Segment Start: Exercise material

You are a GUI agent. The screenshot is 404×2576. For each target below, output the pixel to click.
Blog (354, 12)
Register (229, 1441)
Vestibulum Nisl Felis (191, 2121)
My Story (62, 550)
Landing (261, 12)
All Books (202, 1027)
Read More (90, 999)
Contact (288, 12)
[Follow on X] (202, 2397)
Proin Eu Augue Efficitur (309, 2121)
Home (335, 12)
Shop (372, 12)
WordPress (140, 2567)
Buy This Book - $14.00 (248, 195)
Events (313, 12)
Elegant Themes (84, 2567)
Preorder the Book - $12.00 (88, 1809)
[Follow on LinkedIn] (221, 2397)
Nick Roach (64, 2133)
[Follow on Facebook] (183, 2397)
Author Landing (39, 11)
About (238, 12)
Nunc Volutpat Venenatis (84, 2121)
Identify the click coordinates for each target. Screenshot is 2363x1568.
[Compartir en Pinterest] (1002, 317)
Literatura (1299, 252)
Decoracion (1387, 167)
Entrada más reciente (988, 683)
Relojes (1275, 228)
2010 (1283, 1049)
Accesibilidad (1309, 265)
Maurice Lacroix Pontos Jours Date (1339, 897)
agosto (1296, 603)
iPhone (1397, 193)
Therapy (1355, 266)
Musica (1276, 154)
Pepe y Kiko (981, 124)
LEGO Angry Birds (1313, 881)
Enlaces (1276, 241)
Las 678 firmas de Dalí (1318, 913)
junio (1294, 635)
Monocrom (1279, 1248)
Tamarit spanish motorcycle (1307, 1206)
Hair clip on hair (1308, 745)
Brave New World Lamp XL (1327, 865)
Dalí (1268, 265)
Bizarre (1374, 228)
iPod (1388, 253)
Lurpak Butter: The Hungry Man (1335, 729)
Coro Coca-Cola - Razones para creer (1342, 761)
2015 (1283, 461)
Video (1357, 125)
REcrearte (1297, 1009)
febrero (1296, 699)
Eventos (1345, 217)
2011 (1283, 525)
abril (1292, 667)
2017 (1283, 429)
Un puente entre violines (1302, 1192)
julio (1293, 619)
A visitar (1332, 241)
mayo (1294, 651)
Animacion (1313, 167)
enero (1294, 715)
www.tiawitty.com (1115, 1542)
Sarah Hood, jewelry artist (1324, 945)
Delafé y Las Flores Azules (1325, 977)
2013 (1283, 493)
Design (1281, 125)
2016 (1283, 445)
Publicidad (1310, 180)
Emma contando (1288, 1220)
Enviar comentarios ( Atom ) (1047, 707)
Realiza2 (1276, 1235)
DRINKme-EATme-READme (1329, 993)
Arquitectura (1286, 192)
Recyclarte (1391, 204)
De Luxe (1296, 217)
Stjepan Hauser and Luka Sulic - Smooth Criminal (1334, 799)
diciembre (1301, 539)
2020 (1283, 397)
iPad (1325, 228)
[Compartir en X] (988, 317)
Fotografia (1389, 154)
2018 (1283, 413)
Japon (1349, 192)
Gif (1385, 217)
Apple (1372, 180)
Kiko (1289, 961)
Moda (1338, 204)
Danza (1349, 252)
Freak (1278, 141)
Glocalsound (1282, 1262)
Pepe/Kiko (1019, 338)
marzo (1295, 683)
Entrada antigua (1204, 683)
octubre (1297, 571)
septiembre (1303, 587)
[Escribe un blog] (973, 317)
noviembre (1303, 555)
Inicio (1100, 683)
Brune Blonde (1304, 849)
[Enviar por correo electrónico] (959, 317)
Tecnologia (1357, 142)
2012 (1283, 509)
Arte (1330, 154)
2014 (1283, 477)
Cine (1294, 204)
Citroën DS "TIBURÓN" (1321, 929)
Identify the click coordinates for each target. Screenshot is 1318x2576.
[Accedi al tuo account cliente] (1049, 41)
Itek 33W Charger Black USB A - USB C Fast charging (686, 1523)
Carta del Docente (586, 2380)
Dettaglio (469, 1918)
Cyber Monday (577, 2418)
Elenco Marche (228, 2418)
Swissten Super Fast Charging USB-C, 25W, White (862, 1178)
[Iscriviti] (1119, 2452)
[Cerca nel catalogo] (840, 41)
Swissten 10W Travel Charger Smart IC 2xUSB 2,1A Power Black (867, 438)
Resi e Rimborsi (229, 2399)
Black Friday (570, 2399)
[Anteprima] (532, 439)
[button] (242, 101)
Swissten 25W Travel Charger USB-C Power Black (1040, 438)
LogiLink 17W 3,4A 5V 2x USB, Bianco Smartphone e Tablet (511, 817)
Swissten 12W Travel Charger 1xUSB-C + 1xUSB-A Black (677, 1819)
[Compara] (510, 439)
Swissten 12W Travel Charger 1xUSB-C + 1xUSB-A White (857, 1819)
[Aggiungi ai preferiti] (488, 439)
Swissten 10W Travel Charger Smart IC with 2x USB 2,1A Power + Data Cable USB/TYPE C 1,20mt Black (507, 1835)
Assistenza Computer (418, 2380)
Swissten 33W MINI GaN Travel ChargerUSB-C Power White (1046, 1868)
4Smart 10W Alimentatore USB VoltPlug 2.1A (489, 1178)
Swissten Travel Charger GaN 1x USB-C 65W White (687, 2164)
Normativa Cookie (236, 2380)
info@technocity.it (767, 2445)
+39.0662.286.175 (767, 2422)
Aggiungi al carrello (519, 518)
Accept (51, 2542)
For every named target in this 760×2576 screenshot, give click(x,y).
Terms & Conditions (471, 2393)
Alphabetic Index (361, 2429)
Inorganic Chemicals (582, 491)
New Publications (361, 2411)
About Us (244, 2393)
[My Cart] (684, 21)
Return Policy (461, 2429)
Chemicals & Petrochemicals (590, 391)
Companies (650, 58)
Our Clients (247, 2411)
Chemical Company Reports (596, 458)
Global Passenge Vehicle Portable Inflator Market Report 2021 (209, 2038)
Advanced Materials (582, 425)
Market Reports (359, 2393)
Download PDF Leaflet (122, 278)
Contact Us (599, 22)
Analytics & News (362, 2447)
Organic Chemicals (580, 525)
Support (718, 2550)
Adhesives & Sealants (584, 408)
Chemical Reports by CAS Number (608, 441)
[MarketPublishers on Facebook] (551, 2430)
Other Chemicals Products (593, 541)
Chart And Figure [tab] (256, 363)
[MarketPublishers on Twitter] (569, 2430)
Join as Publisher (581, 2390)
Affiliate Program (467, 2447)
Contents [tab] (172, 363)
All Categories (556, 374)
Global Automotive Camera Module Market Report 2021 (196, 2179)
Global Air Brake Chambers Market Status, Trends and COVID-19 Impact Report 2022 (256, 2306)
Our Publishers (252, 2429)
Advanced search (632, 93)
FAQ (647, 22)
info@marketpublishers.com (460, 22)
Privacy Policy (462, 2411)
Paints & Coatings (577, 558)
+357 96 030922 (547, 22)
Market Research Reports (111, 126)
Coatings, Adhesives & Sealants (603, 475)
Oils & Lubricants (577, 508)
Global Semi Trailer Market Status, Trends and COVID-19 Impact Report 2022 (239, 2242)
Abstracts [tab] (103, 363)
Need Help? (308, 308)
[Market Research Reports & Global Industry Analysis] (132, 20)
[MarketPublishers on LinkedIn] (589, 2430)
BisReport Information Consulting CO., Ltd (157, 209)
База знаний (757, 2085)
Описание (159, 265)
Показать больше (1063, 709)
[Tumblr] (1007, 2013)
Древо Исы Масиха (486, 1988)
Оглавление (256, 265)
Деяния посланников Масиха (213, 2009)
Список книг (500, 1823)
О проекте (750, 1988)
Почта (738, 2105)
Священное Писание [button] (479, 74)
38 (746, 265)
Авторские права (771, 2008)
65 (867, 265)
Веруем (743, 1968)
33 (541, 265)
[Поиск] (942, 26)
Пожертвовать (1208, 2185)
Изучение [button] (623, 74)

Segment End: Exercise material

From the records above, extract each line exactly as shown.

## [Result of the exercise]
You are a GUI agent. The screenshot is 404×2576. For each target below, output the pixel to click.
Blog (354, 12)
Register (229, 1441)
Vestibulum Nisl Felis (191, 2121)
My Story (62, 550)
Landing (261, 12)
All Books (202, 1027)
Read More (90, 999)
Contact (288, 12)
[Follow on X] (202, 2397)
Proin Eu Augue Efficitur (309, 2121)
Home (335, 12)
Shop (372, 12)
WordPress (140, 2567)
Buy This Book - $14.00 (248, 195)
Events (313, 12)
Elegant Themes (84, 2567)
Preorder the Book - $12.00 (88, 1809)
[Follow on LinkedIn] (221, 2397)
Nick Roach (64, 2133)
[Follow on Facebook] (183, 2397)
Author Landing (39, 11)
About (238, 12)
Nunc Volutpat Venenatis (84, 2121)
Identify the click coordinates for each target. Screenshot is 2363x1568.
[Compartir en Pinterest] (1002, 317)
Literatura (1299, 252)
Decoracion (1387, 167)
Entrada más reciente (988, 683)
Relojes (1275, 228)
2010 (1283, 1049)
Accesibilidad (1309, 265)
Maurice Lacroix Pontos Jours Date (1339, 897)
agosto (1296, 603)
iPhone (1397, 193)
Therapy (1355, 266)
Musica (1276, 154)
Pepe y Kiko (981, 124)
LEGO Angry Birds (1313, 881)
Enlaces (1276, 241)
Las 678 firmas de Dalí (1318, 913)
junio (1294, 635)
Monocrom (1279, 1248)
Tamarit spanish motorcycle (1307, 1206)
Hair clip on hair (1308, 745)
Brave New World Lamp XL (1327, 865)
Dalí (1268, 265)
Bizarre (1374, 228)
iPod (1388, 253)
Lurpak Butter: The Hungry Man (1335, 729)
Coro Coca-Cola - Razones para creer (1342, 761)
2015 (1283, 461)
Video (1357, 125)
REcrearte (1297, 1009)
febrero (1296, 699)
Eventos (1345, 217)
2011 (1283, 525)
abril (1292, 667)
2017 (1283, 429)
Un puente entre violines (1302, 1192)
julio (1293, 619)
A visitar (1332, 241)
mayo (1294, 651)
Animacion (1313, 167)
enero (1294, 715)
www.tiawitty.com (1115, 1542)
Sarah Hood, jewelry artist (1324, 945)
Delafé y Las Flores Azules (1325, 977)
2013 (1283, 493)
Design (1281, 125)
2016 (1283, 445)
Publicidad (1310, 180)
Emma contando (1288, 1220)
Enviar comentarios ( Atom ) (1047, 707)
Realiza2 (1276, 1235)
DRINKme-EATme-READme (1329, 993)
Arquitectura (1286, 192)
Recyclarte (1391, 204)
De Luxe (1296, 217)
Stjepan Hauser and Luka Sulic - Smooth Criminal (1334, 799)
diciembre (1301, 539)
2020 (1283, 397)
iPad (1325, 228)
[Compartir en X] (988, 317)
Fotografia (1389, 154)
2018 (1283, 413)
Japon (1349, 192)
Gif (1385, 217)
Apple (1372, 180)
Kiko (1289, 961)
Moda (1338, 204)
Danza (1349, 252)
Freak (1278, 141)
Glocalsound (1282, 1262)
Pepe/Kiko (1019, 338)
marzo (1295, 683)
Entrada antigua (1204, 683)
octubre (1297, 571)
septiembre (1303, 587)
[Escribe un blog] (973, 317)
noviembre (1303, 555)
Inicio (1100, 683)
Brune Blonde (1304, 849)
[Enviar por correo electrónico] (959, 317)
Tecnologia (1357, 142)
2012 (1283, 509)
Arte (1330, 154)
2014 (1283, 477)
Cine (1294, 204)
Citroën DS "TIBURÓN" (1321, 929)
Identify the click coordinates for each target. Screenshot is 1318x2576.
[Accedi al tuo account cliente] (1049, 41)
Itek 33W Charger Black USB A - USB C Fast charging (686, 1523)
Carta del Docente (586, 2380)
Dettaglio (469, 1918)
Cyber Monday (577, 2418)
Elenco Marche (228, 2418)
Swissten Super Fast Charging USB-C, 25W, White (862, 1178)
[Iscriviti] (1119, 2452)
[Cerca nel catalogo] (840, 41)
Swissten 10W Travel Charger Smart IC 2xUSB 2,1A Power Black (867, 438)
Resi e Rimborsi (229, 2399)
Black Friday (570, 2399)
[Anteprima] (532, 439)
[button] (242, 101)
Swissten 25W Travel Charger USB-C Power Black (1040, 438)
LogiLink 17W 3,4A 5V 2x USB, Bianco Smartphone e Tablet (511, 817)
Swissten 12W Travel Charger 1xUSB-C + 1xUSB-A Black (677, 1819)
[Compara] (510, 439)
Swissten 12W Travel Charger 1xUSB-C + 1xUSB-A White (857, 1819)
[Aggiungi ai preferiti] (488, 439)
Swissten 10W Travel Charger Smart IC with 2x USB 2,1A Power + Data Cable USB/TYPE C 1,20mt Black (507, 1835)
Assistenza Computer (418, 2380)
Swissten 33W MINI GaN Travel ChargerUSB-C Power White (1046, 1868)
4Smart 10W Alimentatore USB VoltPlug 2.1A (489, 1178)
Swissten Travel Charger GaN 1x USB-C 65W White (687, 2164)
Normativa Cookie (236, 2380)
info@technocity.it (767, 2445)
+39.0662.286.175 (767, 2422)
Aggiungi al carrello (519, 518)
Accept (51, 2542)
For every named target in this 760×2576 screenshot, give click(x,y).
Terms & Conditions (471, 2393)
Alphabetic Index (361, 2429)
Inorganic Chemicals (582, 491)
New Publications (361, 2411)
About Us (244, 2393)
[My Cart] (684, 21)
Return Policy (461, 2429)
Chemicals & Petrochemicals (590, 391)
Companies (650, 58)
Our Clients (247, 2411)
Chemical Company Reports (596, 458)
Global Passenge Vehicle Portable Inflator Market Report 2021 (209, 2038)
Advanced Materials (582, 425)
Market Reports (359, 2393)
Download PDF Leaflet (122, 278)
Contact Us (599, 22)
Analytics & News (362, 2447)
Organic Chemicals (580, 525)
Support (718, 2550)
Adhesives & Sealants (584, 408)
Chemical Reports by CAS Number (608, 441)
[MarketPublishers on Facebook] (551, 2430)
Other Chemicals Products (593, 541)
Chart And Figure [tab] (256, 363)
[MarketPublishers on Twitter] (569, 2430)
Join as Publisher (581, 2390)
Affiliate Program (467, 2447)
Contents [tab] (172, 363)
All Categories (556, 374)
Global Automotive Camera Module Market Report 2021 (196, 2179)
Global Air Brake Chambers Market Status, Trends and COVID-19 Impact Report 2022 (256, 2306)
Our Publishers (252, 2429)
Advanced search (632, 93)
FAQ (647, 22)
info@marketpublishers.com (460, 22)
Privacy Policy (462, 2411)
Paints & Coatings (577, 558)
+357 96 030922 (547, 22)
Market Research Reports (111, 126)
Coatings, Adhesives & Sealants (603, 475)
Oils & Lubricants (577, 508)
Global Semi Trailer Market Status, Trends and COVID-19 Impact Report 2022 (239, 2242)
Abstracts [tab] (103, 363)
Need Help? (308, 308)
[Market Research Reports & Global Industry Analysis] (132, 20)
[MarketPublishers on LinkedIn] (589, 2430)
BisReport Information Consulting CO., Ltd (157, 209)
База знаний (757, 2085)
Описание (159, 265)
Показать больше (1063, 709)
[Tumblr] (1007, 2013)
Древо Исы Масиха (486, 1988)
Оглавление (256, 265)
Деяния посланников Масиха (213, 2009)
Список книг (500, 1823)
О проекте (750, 1988)
Почта (738, 2105)
Священное Писание [button] (479, 74)
38 (746, 265)
Авторские права (771, 2008)
65 (867, 265)
Веруем (743, 1968)
33 (541, 265)
[Поиск] (942, 26)
Пожертвовать (1208, 2185)
Изучение [button] (623, 74)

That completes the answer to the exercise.